• Exercise directions
From the line containing "Aire de covoiturage" to the end of the listing, write out every line exactly; leave out everything else.
[Opening Material for the task section]
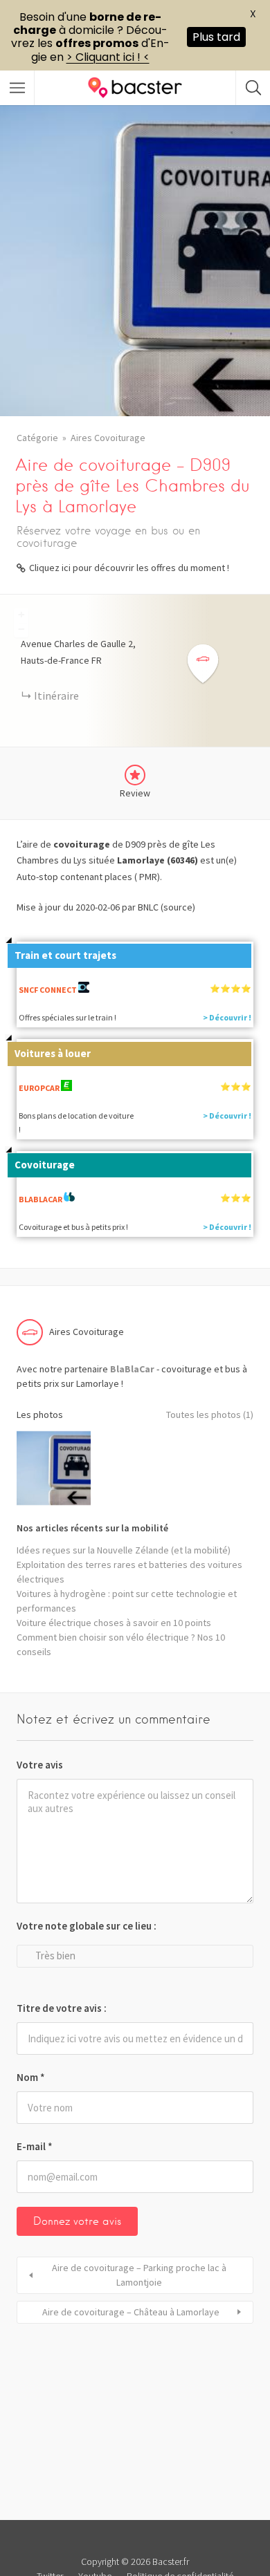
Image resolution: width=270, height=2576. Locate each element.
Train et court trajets (65, 955)
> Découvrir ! (227, 1017)
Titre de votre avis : (62, 2008)
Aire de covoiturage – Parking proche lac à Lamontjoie (139, 2274)
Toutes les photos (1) (209, 1414)
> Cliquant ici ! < (108, 57)
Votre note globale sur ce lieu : (86, 1925)
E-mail (35, 2146)
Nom (31, 2077)
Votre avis (40, 1764)
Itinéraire (56, 695)
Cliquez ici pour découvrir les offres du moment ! (129, 567)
[Closing Material for the task section]
• Answer to the problem
Aire de covoiturage – Parking proche lac à Lamontjoie (139, 2274)
Toutes les photos (1) (209, 1414)
> Cliquant ici ! < (108, 57)
Votre note globale sur ce lieu : (86, 1925)
E-mail (35, 2146)
Nom (31, 2077)
Votre avis (40, 1764)
Itinéraire (56, 695)
Cliquez ici pour découvrir les offres du moment ! (129, 567)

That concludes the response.